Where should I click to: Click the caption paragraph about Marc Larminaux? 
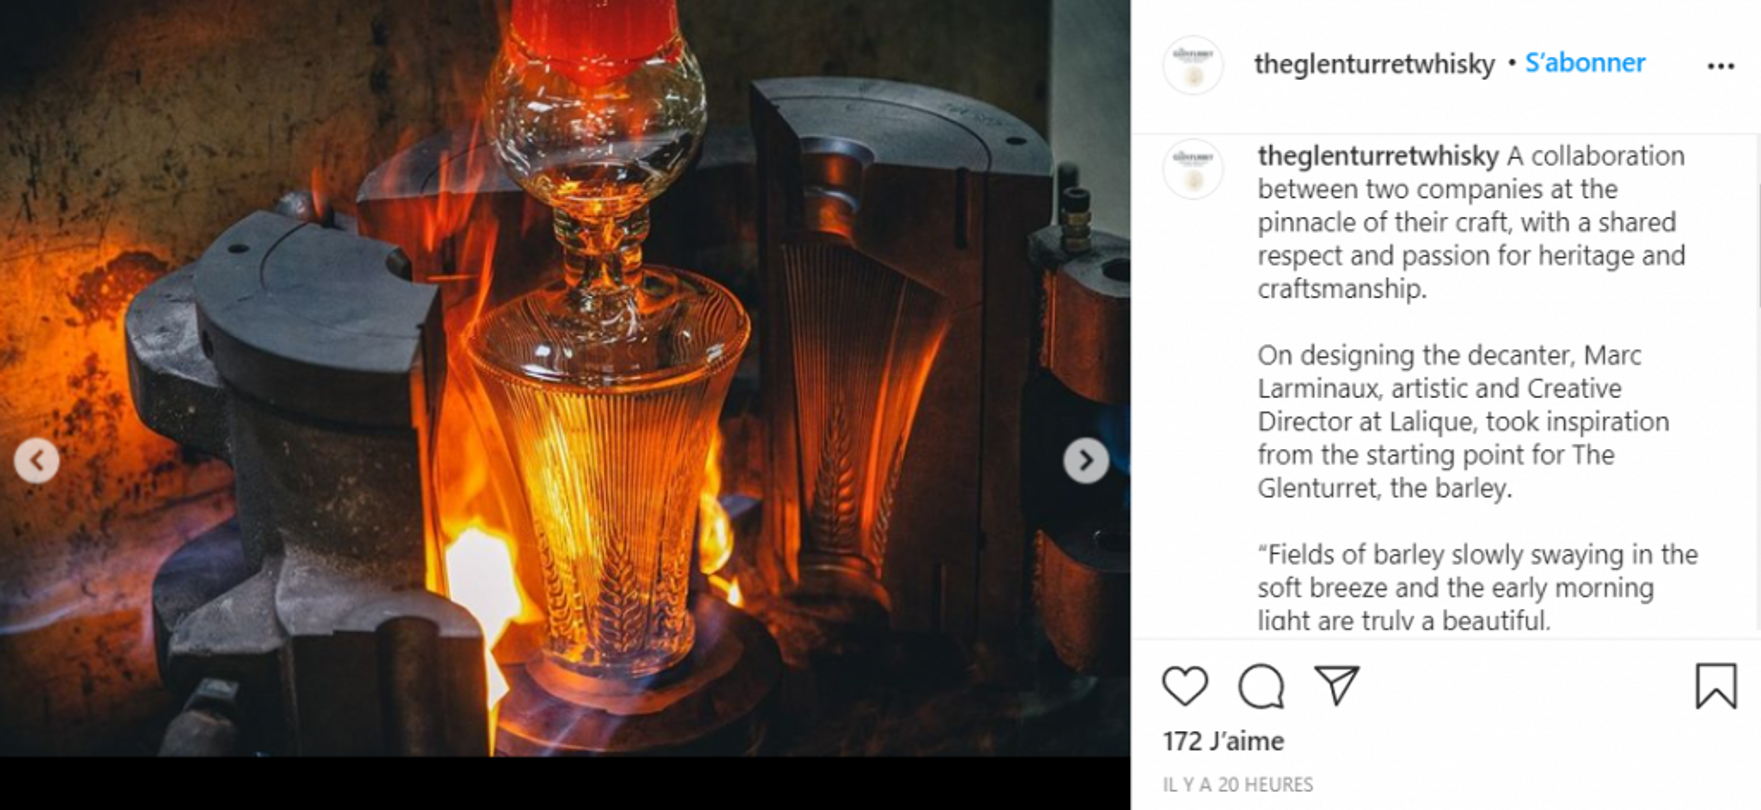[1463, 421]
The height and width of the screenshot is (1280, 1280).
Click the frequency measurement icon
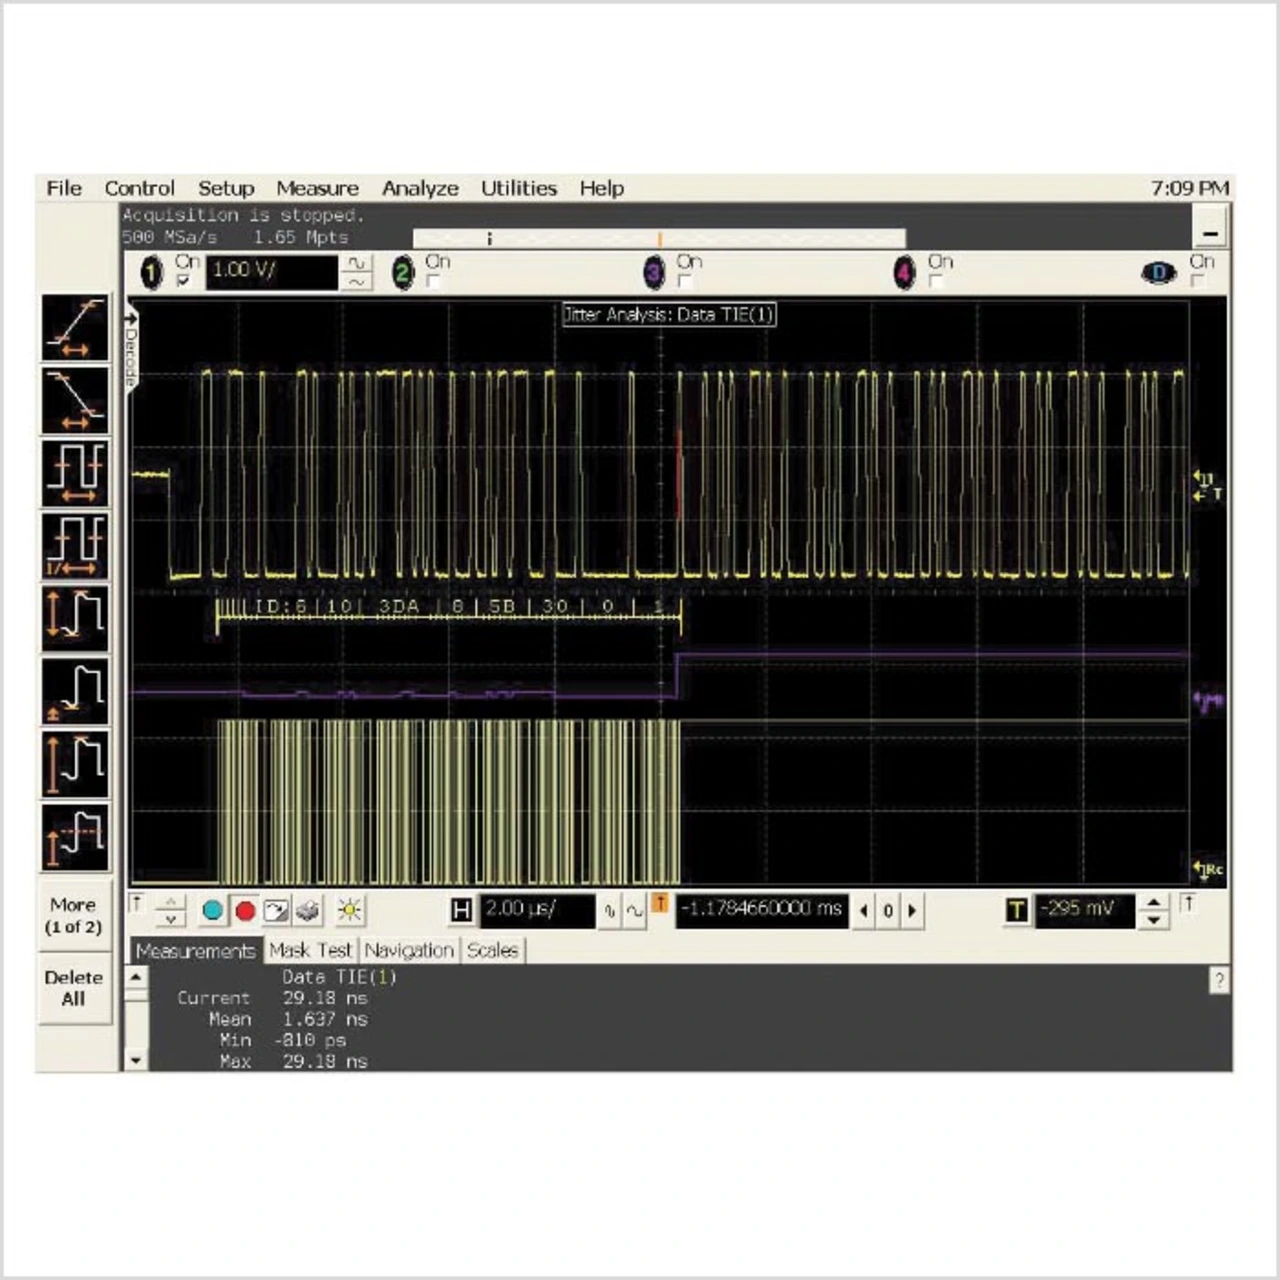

★ ★ ★ ★

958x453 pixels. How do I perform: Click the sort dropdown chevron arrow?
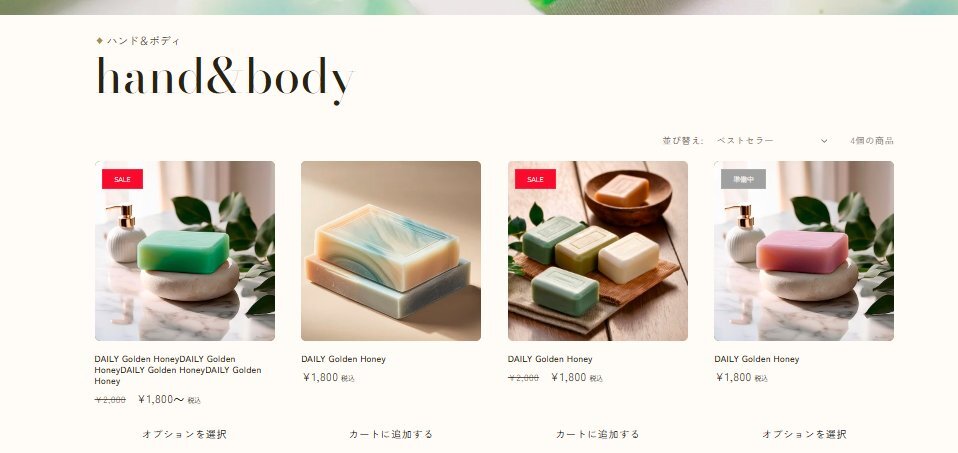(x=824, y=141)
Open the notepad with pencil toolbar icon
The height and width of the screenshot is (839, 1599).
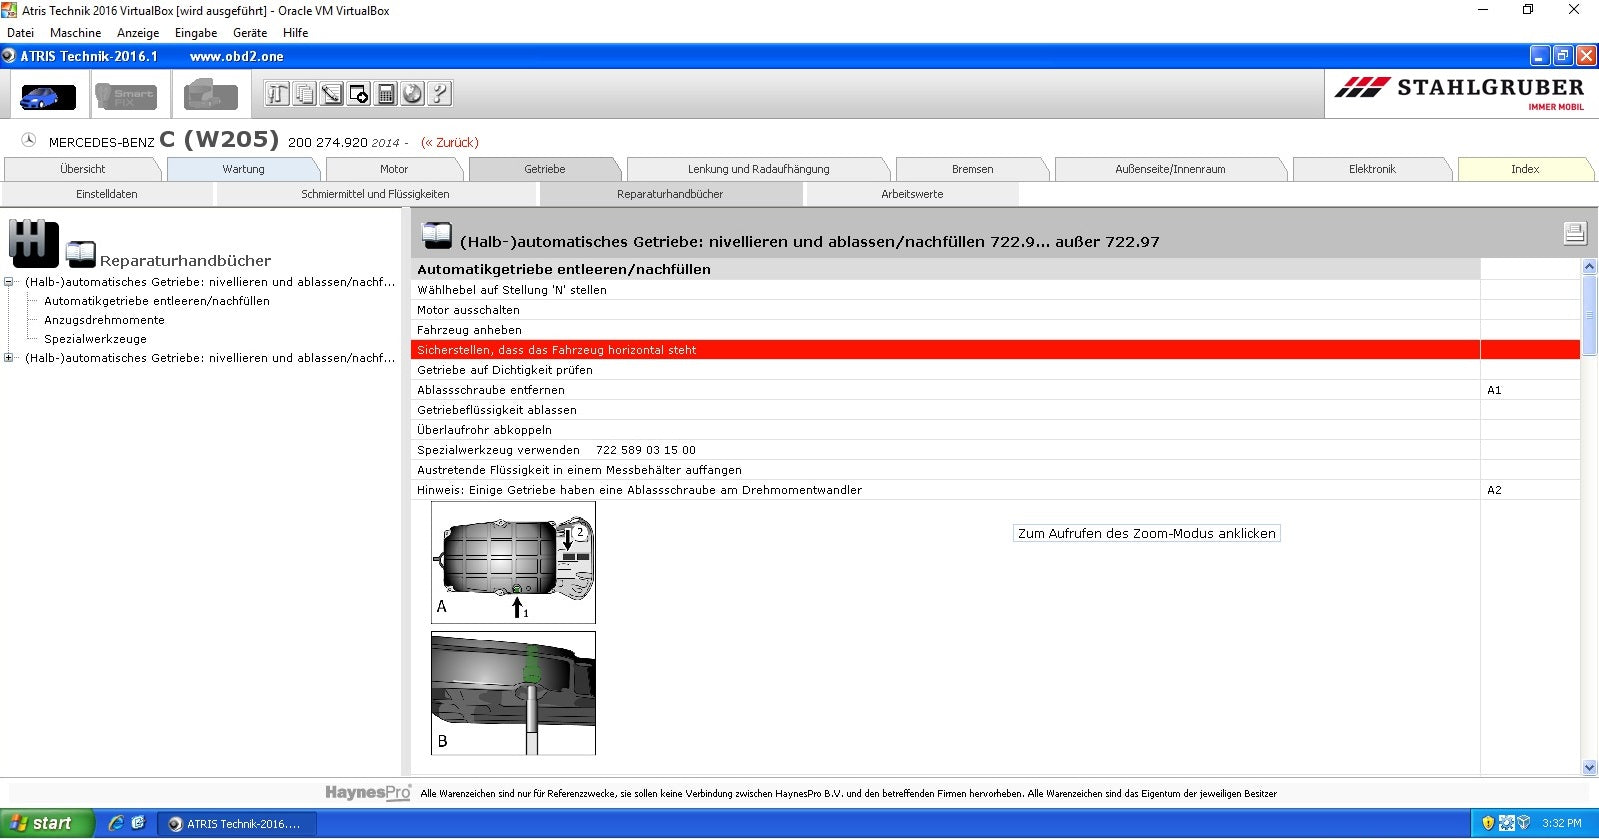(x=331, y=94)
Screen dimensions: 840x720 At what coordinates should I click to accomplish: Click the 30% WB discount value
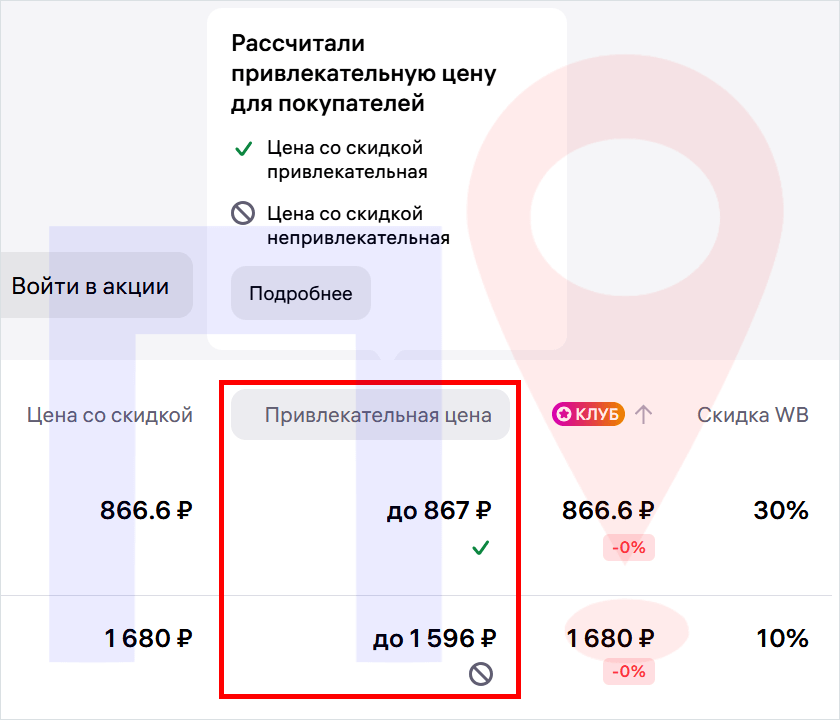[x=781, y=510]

★ ★ ★ ★

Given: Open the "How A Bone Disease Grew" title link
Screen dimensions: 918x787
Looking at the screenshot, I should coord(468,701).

★ ★ ★ ★

• [What the exercise asks]:
Taking the entries above, extract every line from the one bearing "Where should I" through the one bearing "Click the frequency measurement icon", exactly, with no pictures.

• [Task output]:
Where should I click to: Click the caption paragraph about Marc Larminaux? 
[1463, 421]
The height and width of the screenshot is (1280, 1280).
Click the frequency measurement icon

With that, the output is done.